Split Neo4j Cypher query into smaller queries
Question
So I'm trying to extract some data from my Neo4j database to a file using R
This is what the code looks like :
library('bitops')
library('RCurl')
library('RJSONIO')
query <- function(querystring) {
h = basicTextGatherer()
curlPerform(url="localhost:7474/db/data/cypher",
postfields=paste('query',curlEscape(querystring), sep='='),
writefunction = h$update,
verbose = FALSE
)
result <- fromJSON(h$value())
#print(result)
data <- data.frame(t(sapply(result$data, unlist)))
print(data)
names(data) <- result$columns
data
}
q <-"MATCH (n:`layer_1_SB`)-[r]-> (m) WHERE m:layer_1_SB RETURN n.userid, m.userid LIMIT 18000000"
data <- query(q)
head(data)
dim(data)
names(data)
write.table(data, file = "/home/dataminer/data1.dat", append=FALSE,quote=FALSE,sep=" ",eol="\n", na="NA", dec=".", row.names=FALSE)

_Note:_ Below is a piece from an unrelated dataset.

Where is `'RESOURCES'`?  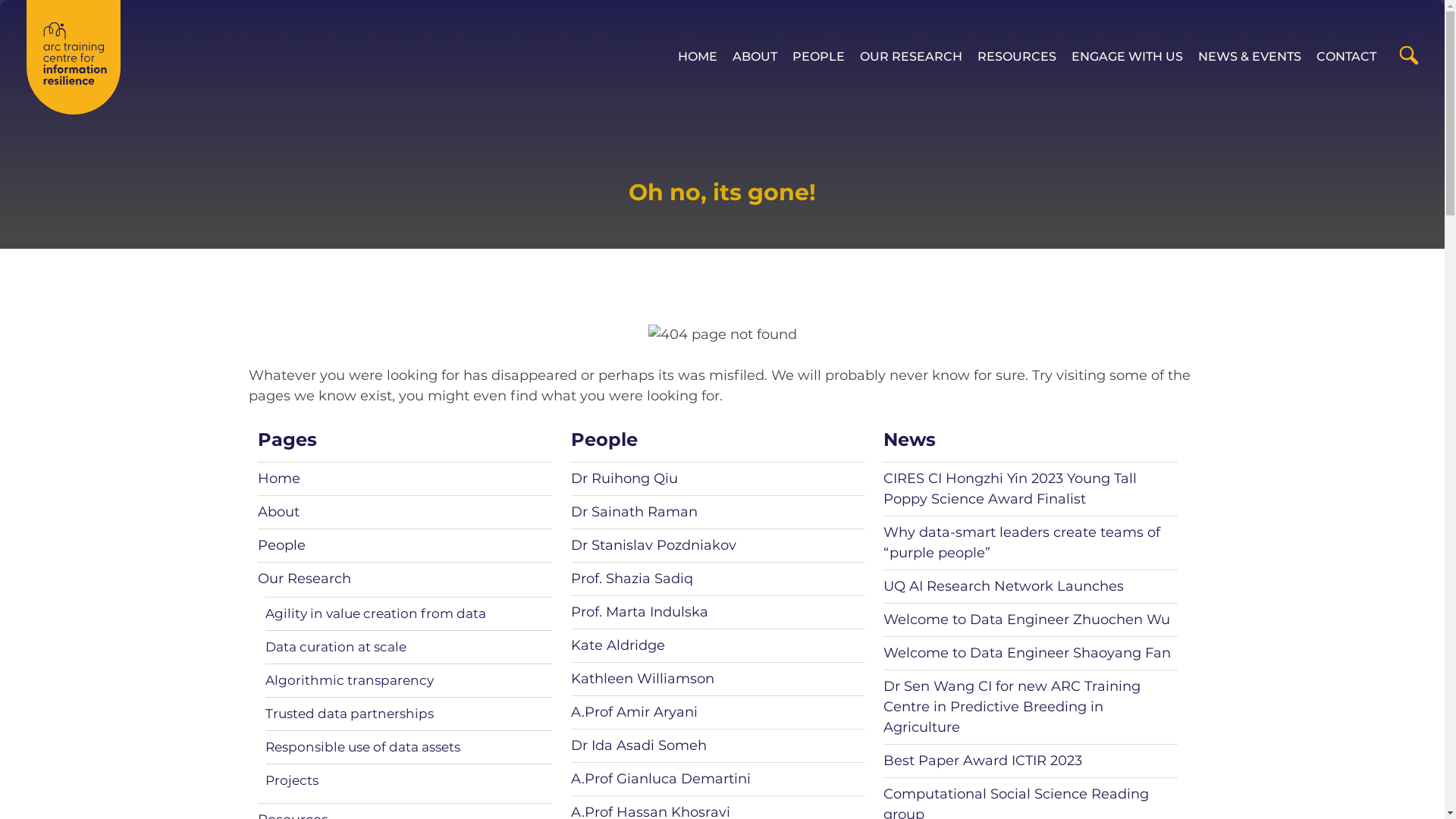 'RESOURCES' is located at coordinates (1016, 55).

And it works fine, returning around 147k relationships. However when I make the same quer between two different labels (layer_1 to layer_2) which should return around 18million relationships, the program loads for a while and then returns NULL. When doing the same query and returning the count on the Neo4j browser it works, so I'm assuming the problem has to do with the amount of data that R can handle.
The question is: How can I split my query into smaller queries so that my code works?
UPDATE
I tried doing a query with 10million rels and it worked. So now I want to useWITH
and ORDER BY
to return the first then the last relationships. However it's returning NULL, I believe my query is badly formatted:
MATCH (n:'layer_1_SB')-[r]-> (m) WITH n ORDER BY n.userid DESC WHERE m:layer_2_SB RETURN n.userid, m.userid LIMIT 8000000
Solution
You should use the transactional endpoint instead or at least pass the header X-Stream:true
.
Both stream data from the server so it doesn't eat up its memory.